Wednesday, May 2, 2007

In Defense of George Tenet


Why do they hate him?

By Justin Raimondo

".......Whether Tenet should or should not have resigned in protest, I'll leave that to CIA insiders to fight over. What matters is that Tenet points an accusing finger at the cabal centered in the vice president's office and the higher civilian reaches of the Pentagon, and rightly so. Except for Scooter Libby, these people have yet to face the music, or any consequences – and yet there are a lot more Scooter types out there, unindicted co-conspirators in the plot to lure us into war under false pretenses. Now they are compounding their crimes, going after their old enemies in the CIA – even as their lie factory begins to crank out a new series of elaborate deceptions aimed at convincing us to go to war with Iran.

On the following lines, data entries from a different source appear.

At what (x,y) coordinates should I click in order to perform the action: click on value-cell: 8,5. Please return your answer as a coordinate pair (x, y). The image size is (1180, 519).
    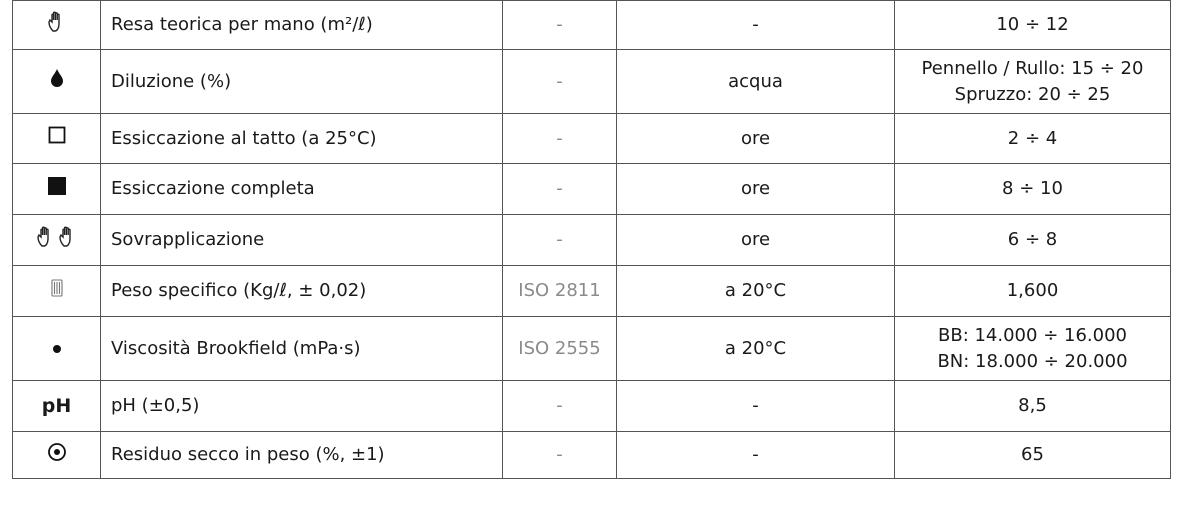
    Looking at the image, I should click on (1032, 406).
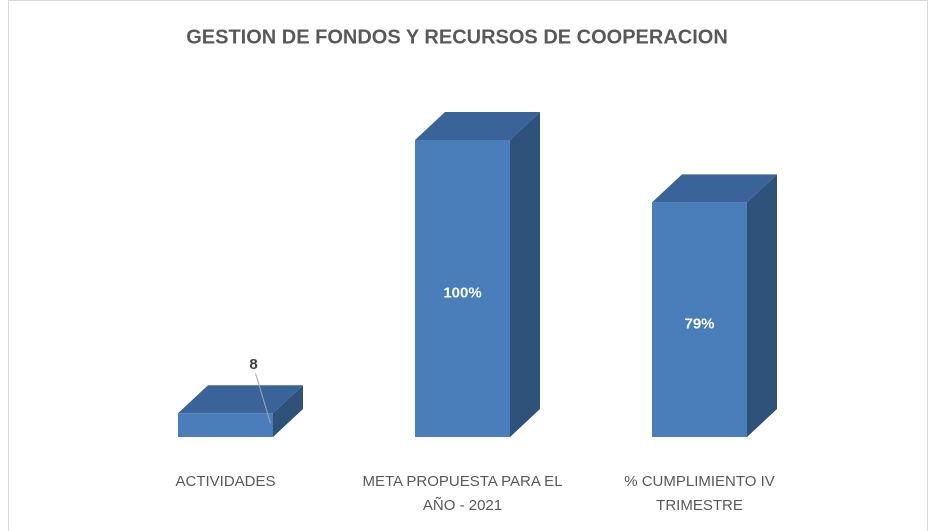 Image resolution: width=936 pixels, height=531 pixels. I want to click on x-tick-label: ACTIVIDADES, so click(226, 482).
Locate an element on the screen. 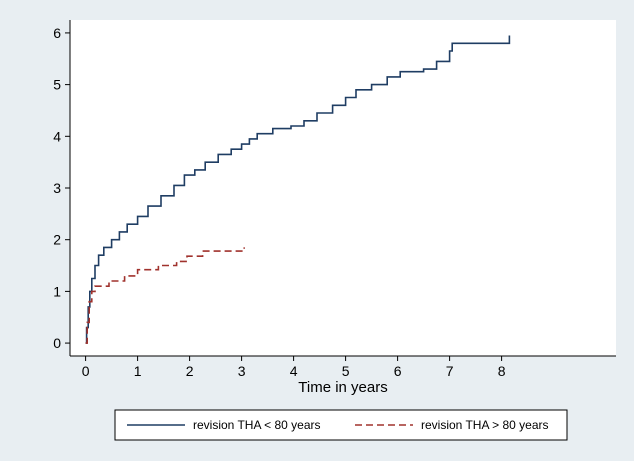 The image size is (634, 461). x-tick-label: 7 is located at coordinates (450, 371).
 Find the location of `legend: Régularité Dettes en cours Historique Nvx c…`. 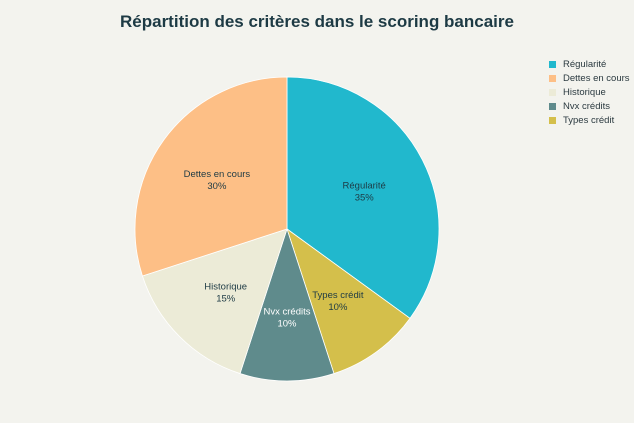

legend: Régularité Dettes en cours Historique Nvx c… is located at coordinates (590, 92).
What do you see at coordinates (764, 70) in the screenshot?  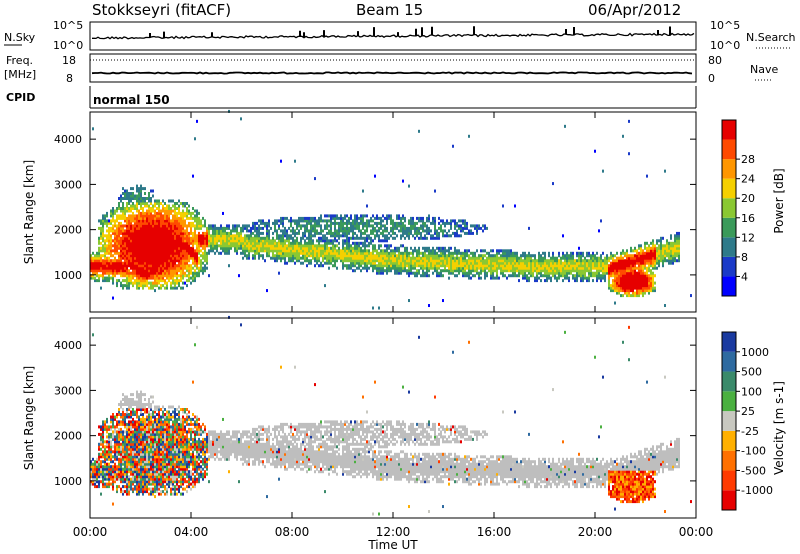 I see `nave-label: Nave` at bounding box center [764, 70].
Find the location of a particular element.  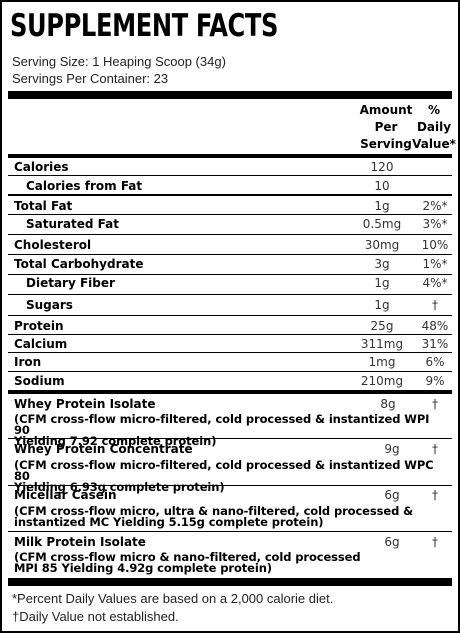

amount-header-line: Amount is located at coordinates (386, 110).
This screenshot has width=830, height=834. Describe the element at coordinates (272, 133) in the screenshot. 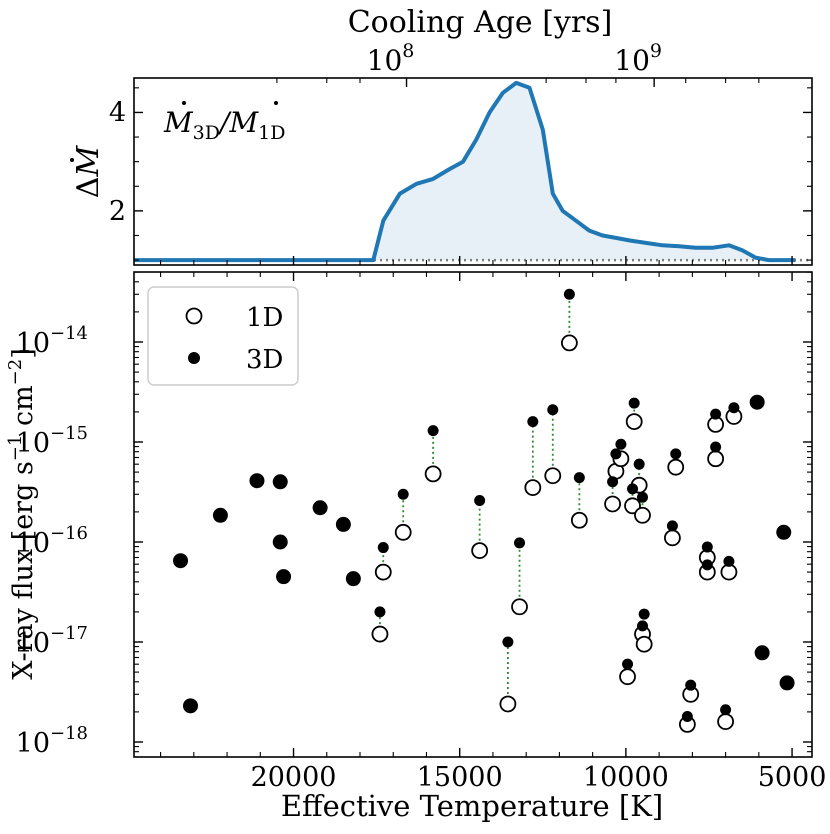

Regardless of Tenet's own personal responsibility for the disaster that befell us in Iraq, the story he has to tell is valuable – provided we learn the proper lesson from it. Not that the CIA needs to be "reformed," or that we didn't plan enough for the occupation – nothing could have ameliorated the consequences of a policy that was essentially wrong. No "plan" could have contained the horrific outbreak of "postwar" violence and utter chaos that is now enveloping "liberated" Iraq. The lesson Tenet has to teach us is the relative ease with which it is possible for a very small group of people to seize the reins of government in America. Given the extreme concentration of power in the executive branch when it comes to matters of war and peace, a cabal that has the president's ear can wreak enormous damage on American interests – and the natural resistance of patriots within the government to their dominance can't always be counted on to succeed. This, indeed, is one of the enormous risks of our interventionist foreign policy: coupled with the extreme centralization of policy-making in the realm of foreign affairs, it is a danger not only to our republican institutions, but to the peace of the world."